Jeff Jonas, an IBM Fellow and Chief Scientist of IBM's Context Computing group, seems to disagree. He argues that, ‘Contrary to hype, hopes, and dreams, Big Data visualization is generally not helping humans make novel discoveries. Data visualization has two primary purposes: exploration and storytelling.’ He continues, ‘What are the odds this form factor and experience will help someone find novelty – true weak signal; that proverbial ‘needle in the haystack? Answer: Slim to none.’
Jonas is essentially arguing that the primary use of data visualization is to tell stories about the data we already understand. Whether or not he’s right about its failure to help discover new insights - although many would argue he isn’t - does this mean it’s not the most important stage of data analytics anyway? The discovery of novelty is a wonderful thing, but is entirely pointless to a business if decision makers can’t be convinced of their existence and take appropriate action. Data visualization is the best way of doing this.
The amount of data that organizations now consume and produce has grown exponentially over the last few years, but as comforting as it might be to have reams of data stashed away, it’s only valuable when you do something with it - analyze them, visualize them. Visualization reveals intricate structure in data that cannot be absorbed in any other way. Storytelling with data visualization draws an impactful response from the user and reinforces it with numerical evidence. The way the human brain processes information means that presenting data as a story gives everyone in an organization a better understanding of it, and enabling a greater range of people to make sense of what it’s saying is often likely to lead to more insights.

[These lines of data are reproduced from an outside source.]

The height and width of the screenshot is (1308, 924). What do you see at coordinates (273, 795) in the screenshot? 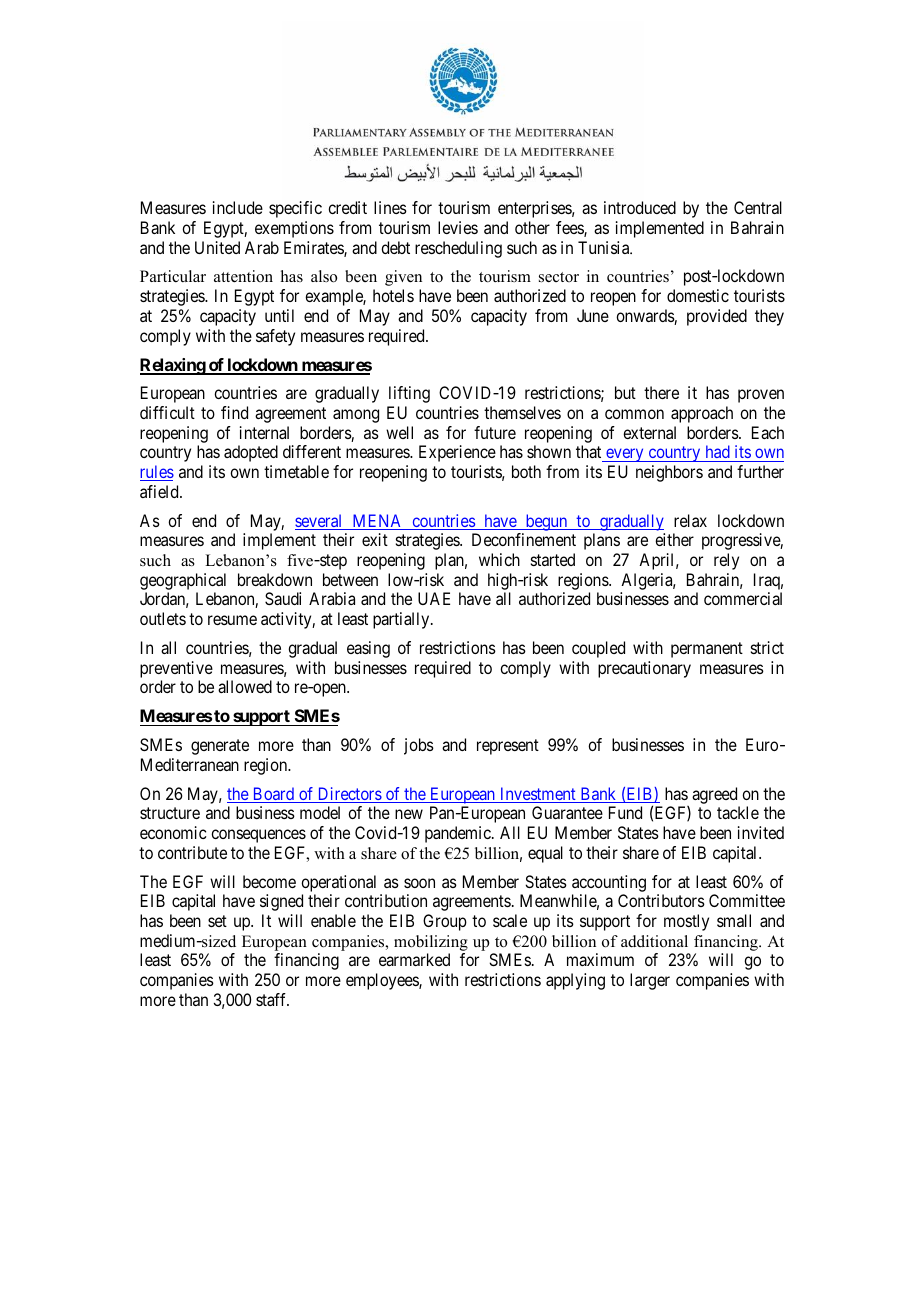
I see `Board` at bounding box center [273, 795].
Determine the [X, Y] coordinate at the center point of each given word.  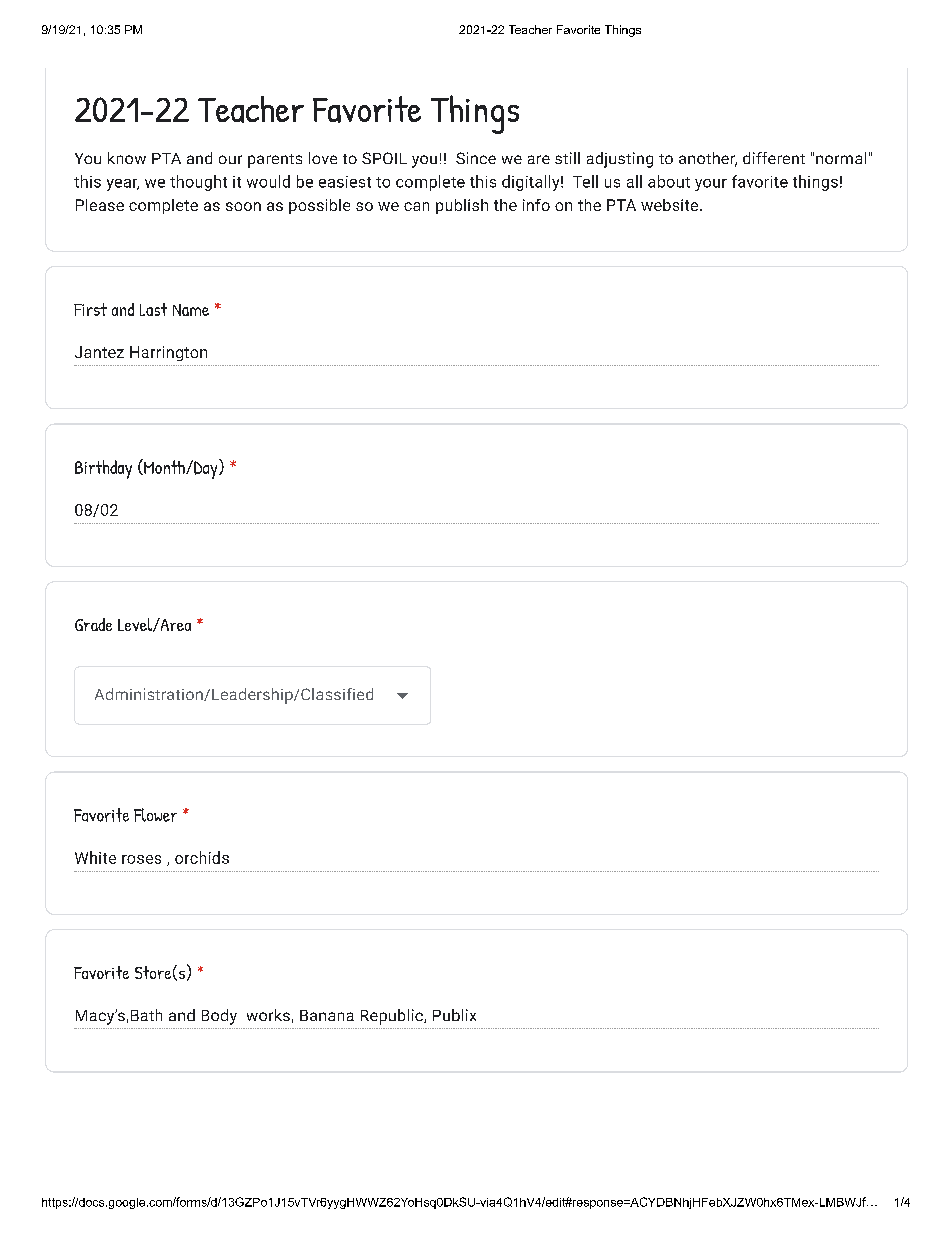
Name [191, 310]
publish [462, 206]
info [536, 205]
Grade [93, 624]
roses [141, 859]
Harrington [168, 353]
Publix [454, 1015]
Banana [327, 1015]
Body [219, 1017]
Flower [155, 815]
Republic [393, 1017]
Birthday [103, 469]
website [671, 205]
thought [198, 183]
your [711, 185]
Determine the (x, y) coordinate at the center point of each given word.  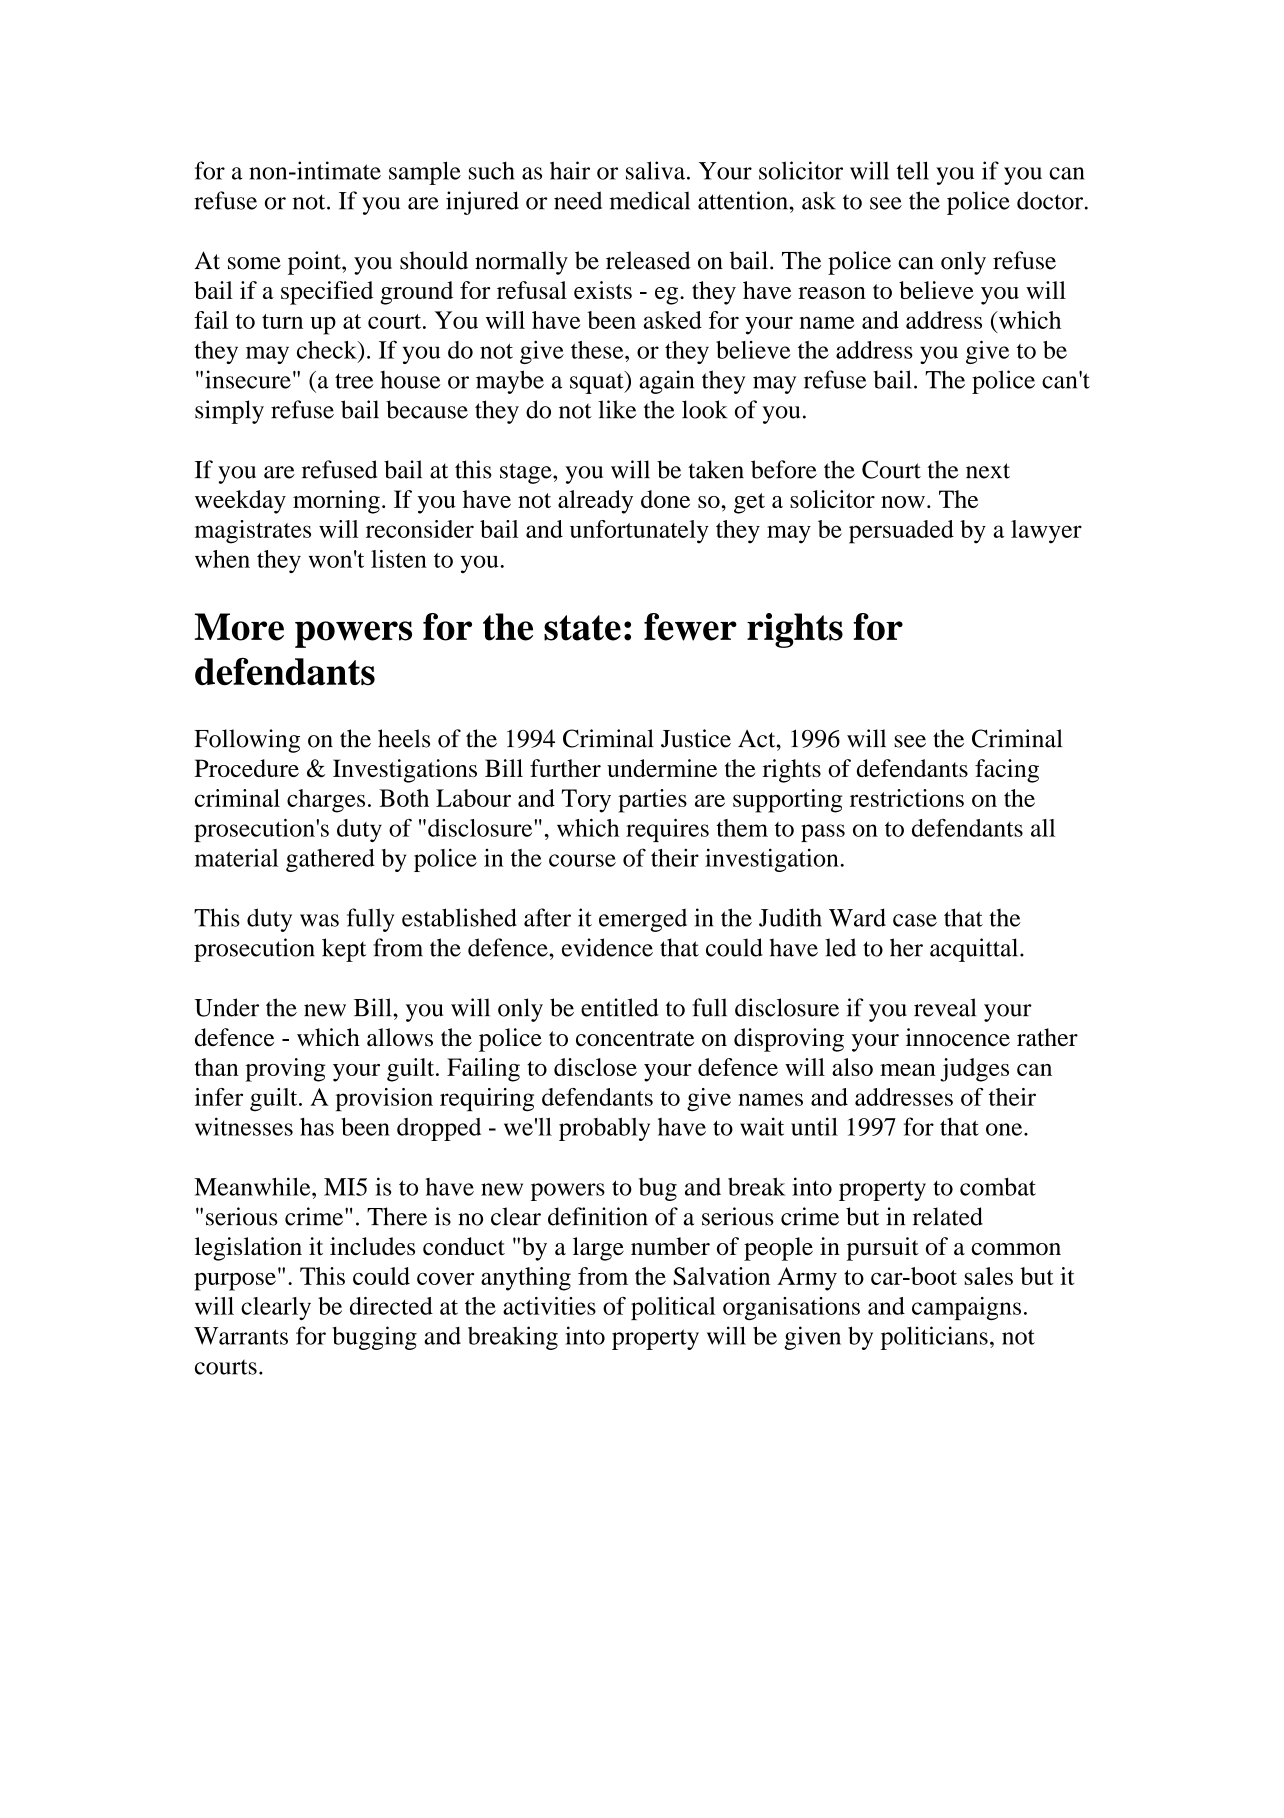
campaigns (966, 1308)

Zoomdata CEO Justin Langseth argues that Jonas is wrong to say that data exploration does not lead to unexpected insights, noting that pitting ‘exploration leading to insight vs 'aha insights' as separate things’ is wrong. They are the same, really.’ He argues that, ‘The best visual is the one that allows a normal human with understanding of a business system to quickly see how the visuals match up with the system, learn new unexpected things about the system (business) if there are any, but mostly just match up with their innate understanding of the business.’ In business terms, it is this that is the most important thing.
Data still needs people to apply it to situations. The point of data visualization is to communicate with people and engage them, and on top of this, people still need to be convinced of the quality of the data, something else that data visualization helps with. It shows you if your dataset is incomplete by easily displaying where data is missing on the report, and whether it’s valid - with a quick, preliminary visualization on collected data showing trends that indicate problems in the complete data. Jonas may be right that data visualization is not the best way of finding insights, but at the moment it is still the best way of using data to support decision making, and this is ultimately the most important stage of analytics.